Kollaborate: Getting best results from AI transcription

Our speech models are currently optimized for specific use-cases and may not fit all of the situations our customers use Kollaborate for. We plan to train the models to fit a wider range of situations over time, using both our own data and data provided by customers.

You will get the best results from audio with the following characteristics:

  • Minimal background noise
  • No music
  • The speaker is using English words in common usage (no complex technical or scientific terms)
  • The speaker's mouth is close to the microphone
  • The speaker is a native English speaker
  • Dialogue is spoken conversationally (not shouted, whispered or overly dramatic)

This means that our system currently works best when transcribing content like podcasts and voiceovers.

If your audio doesn't meet all of these characteristics, that doesn't mean it can't be transcribed, it just means that our system may make more mistakes when transcribing.
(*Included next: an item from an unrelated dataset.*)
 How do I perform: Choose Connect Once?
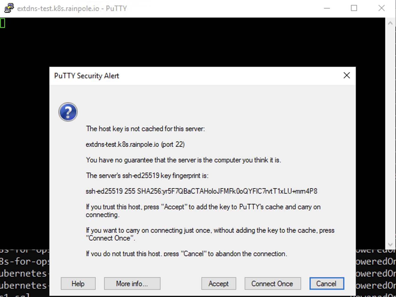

The best way you can improve the results of the transcription engine is to correct any mistakes and then click the Learn button. You are given the option of submitting the entire file (correct transcriptions are still useful for the model) or just the sentences you corrected. Kollaborate then splits up the file into small audio clips for each sentence, along with the transcript provided, and those clips will then be used within the model to teach Kollaborate what the correct transcription should be for similar audio.

Your privacy is respected during this process. No video is stored, only audio, and each sentence is given a random filename so it would be difficult for anyone to piece back each sentence into its original order. We don't share your original audio data with anyone and once it's inside the model it can't be extracted out again as recognizable audio.